Working data ->
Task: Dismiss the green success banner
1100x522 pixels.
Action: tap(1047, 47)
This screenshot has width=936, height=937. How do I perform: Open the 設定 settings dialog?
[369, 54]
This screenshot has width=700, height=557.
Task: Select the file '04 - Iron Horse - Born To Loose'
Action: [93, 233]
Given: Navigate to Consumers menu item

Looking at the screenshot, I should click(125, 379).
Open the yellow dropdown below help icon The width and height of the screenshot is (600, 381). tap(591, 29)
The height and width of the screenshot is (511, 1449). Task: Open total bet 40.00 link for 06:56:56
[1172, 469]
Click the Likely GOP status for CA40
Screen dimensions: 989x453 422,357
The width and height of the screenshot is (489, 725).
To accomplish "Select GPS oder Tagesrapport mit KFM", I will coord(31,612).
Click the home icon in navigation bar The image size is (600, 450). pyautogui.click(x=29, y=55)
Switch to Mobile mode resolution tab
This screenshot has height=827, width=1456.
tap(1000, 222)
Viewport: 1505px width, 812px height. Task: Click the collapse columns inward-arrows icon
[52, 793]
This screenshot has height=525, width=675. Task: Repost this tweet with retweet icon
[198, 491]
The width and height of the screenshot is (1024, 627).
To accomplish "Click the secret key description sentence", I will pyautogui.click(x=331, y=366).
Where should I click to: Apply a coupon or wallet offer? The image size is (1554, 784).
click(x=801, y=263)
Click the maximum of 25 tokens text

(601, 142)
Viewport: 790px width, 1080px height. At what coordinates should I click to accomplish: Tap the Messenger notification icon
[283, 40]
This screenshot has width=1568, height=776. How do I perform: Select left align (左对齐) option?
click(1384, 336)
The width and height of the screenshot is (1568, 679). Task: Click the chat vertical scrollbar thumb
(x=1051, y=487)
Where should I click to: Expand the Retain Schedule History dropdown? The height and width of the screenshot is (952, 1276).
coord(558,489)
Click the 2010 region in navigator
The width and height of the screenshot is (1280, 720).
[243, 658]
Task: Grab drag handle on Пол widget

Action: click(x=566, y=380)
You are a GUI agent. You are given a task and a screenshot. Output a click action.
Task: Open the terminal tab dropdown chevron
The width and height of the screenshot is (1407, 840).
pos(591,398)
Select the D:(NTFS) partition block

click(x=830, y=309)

The task -> Pick out every line in the records that contains the string "perform", matching case exactly, and copy each one.

Answer ->
This screenshot has width=936, height=937. How do I perform: Open the 設定 settings dialog?
This screenshot has width=1568, height=776. How do I perform: Select left align (左对齐) option?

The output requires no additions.